_Collected data_
★ ★ ★ ★ ★

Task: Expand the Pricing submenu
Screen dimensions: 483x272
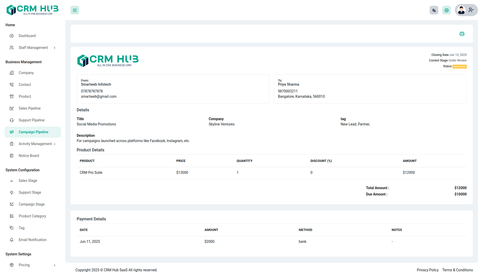Action: [x=55, y=265]
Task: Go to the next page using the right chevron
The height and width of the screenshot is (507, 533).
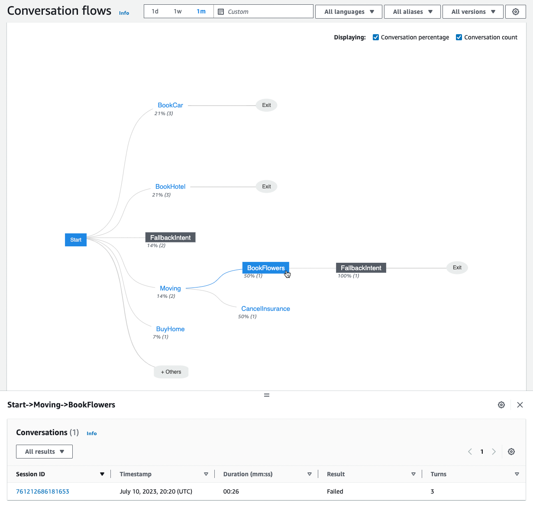Action: 494,452
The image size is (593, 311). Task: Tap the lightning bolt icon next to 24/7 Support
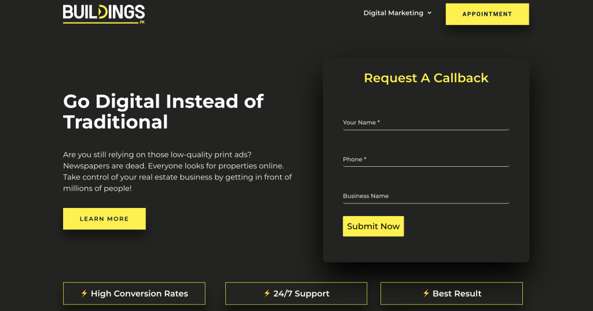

★ ★ ★ ★ ★

_What is expected_
Nothing but the records, restated word for word and stripped of images, belongs in the answer.

_Final answer_
Task: Expand the Pricing submenu
Screen dimensions: 483x272
Action: [x=55, y=265]
Task: Go to the next page using the right chevron
The height and width of the screenshot is (507, 533).
Action: 494,452
The image size is (593, 311). Task: Tap the lightning bolt icon next to 24/7 Support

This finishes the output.